It's a cliche, but this year's double bill of Rachmaninov and Puccini at Glyndebourne is truly bitter-sweet. The opera house has put together two meditations on greed, death and money, with The Miserly Knight from the Russian and Gianni Schicchi from the Italian. And it could so easily have been a fully stereotyped night, with the Rachmaninov all doom and gloom and the Puccini all sunny uplands, were it not for the direction by Annabel Arden, who inserted acrobatics and astounding stage effects into the first and virtuoso family nastiness into the second.

Both composers were inspired by their national poet. Rachmaninov took his plot straight from a short story by Pushkin about a hideous, Gollum-like miser who would rather fight his son to the death than bequeath him his riches. Meanwhile, Puccini's librettist Forzano was inspired by a two-line throwaway reference in Dante's Divine Comedy where the poet comes across Gianni Schicchi, a local trickster condemned to hell for fraudulent impersonation. From this fragment blossomed a short opera, in which the eponymous hero impersonates a wealthy dead man with the encouragement of the deceased's greedy relatives, only to rewrite the will in favour of his own daughter.

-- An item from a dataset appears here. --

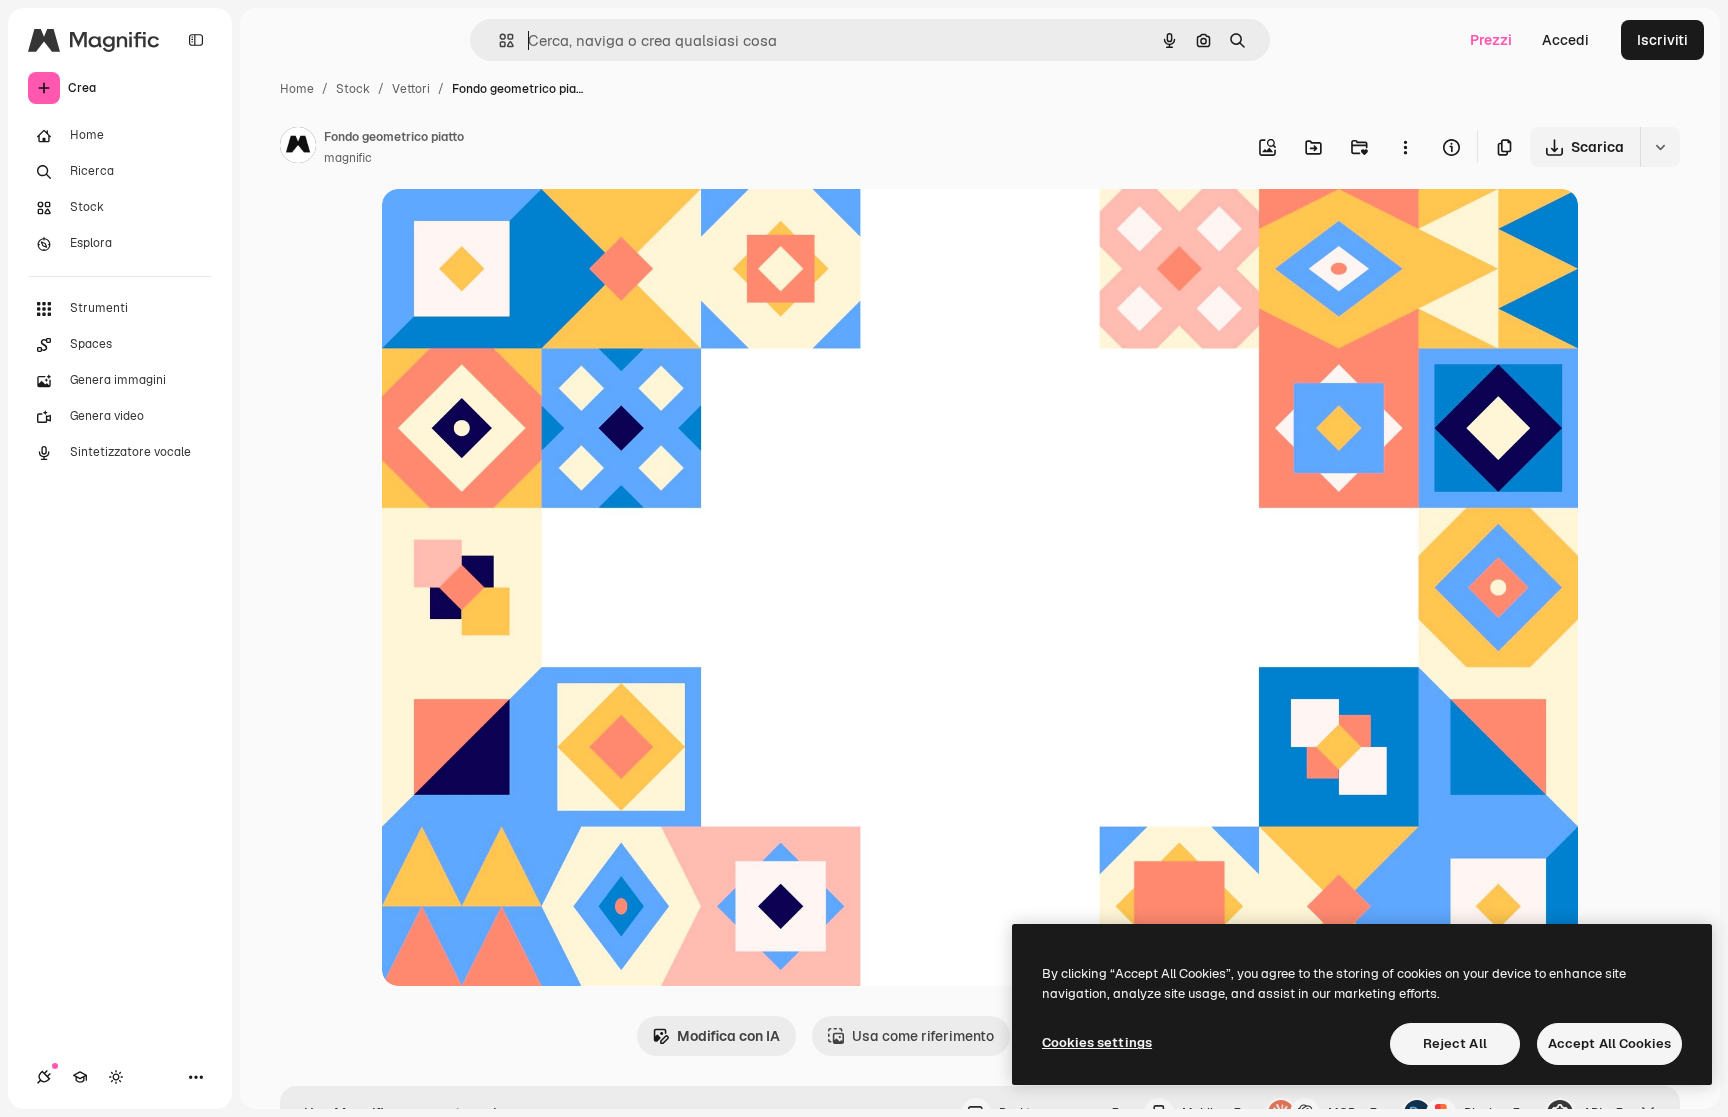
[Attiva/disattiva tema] (116, 1077)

At Glyndebourne - probably the only artistic venue in Britain where black tie and long dresses are still worn without any sense of irony, and where no one fusses about the eye-watering ticket prices - the issues surrounding private money, inheritance and the niceties thereof were perhaps more easily filtered from stage to auditorium than they would have been at, say, Opera Holland Park. At the start of the long interval, when everyone trooped off to their picnics after the grim Rachmaninov, there were some sober faces doing the wicker-basket-and-Thermos-flask two-step towards the tables in the garden.

And so, after supper, when the joyously lit Puccini bounded forth with its humorous costumes, there was an almost audible sigh of relaxation from the stalls, which can't just have been the Pimm's taking effect. There was nothing like a familiar blast of Puccini to make everyone feel that the Rachmaninov had been put in its place, and that the bother of getting down to the south coast and bedding coronation chicken in matching Tupperware was worth taking an afternoon away from the office for. Indeed, when Sally Matthews as Lauretta sang the iconic aria "O mio babbino caro" (I'm surprised it hasn't yet been reincarnated as a mobile ringtone), with utterly angelic timing, there was a satisfied gasp of pleasure and then gales of blustering applause - in the middle of an act, too, which is almost unheard of at Glyndebourne.

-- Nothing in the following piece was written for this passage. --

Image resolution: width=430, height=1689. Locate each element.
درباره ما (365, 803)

Everyone left smiling, which is really what you need at the Christie family's private gaff. I mean, when the curtain comes down, you face having to hoof through a muddy field in yer chiffon'n'tux, only to wait 40 minutes to get out of the car park. Followed by the hideously dull straights of the M23. In the dark. I suspect that is why, say, Wagner has never been attempted.

It has nothing to do with the intimacy of the (now greatly enlarged) auditorium, and everything to do with the need to ensure that the gowned and sequinned audience exits with its perfectly shod, collective foot tapping merrily.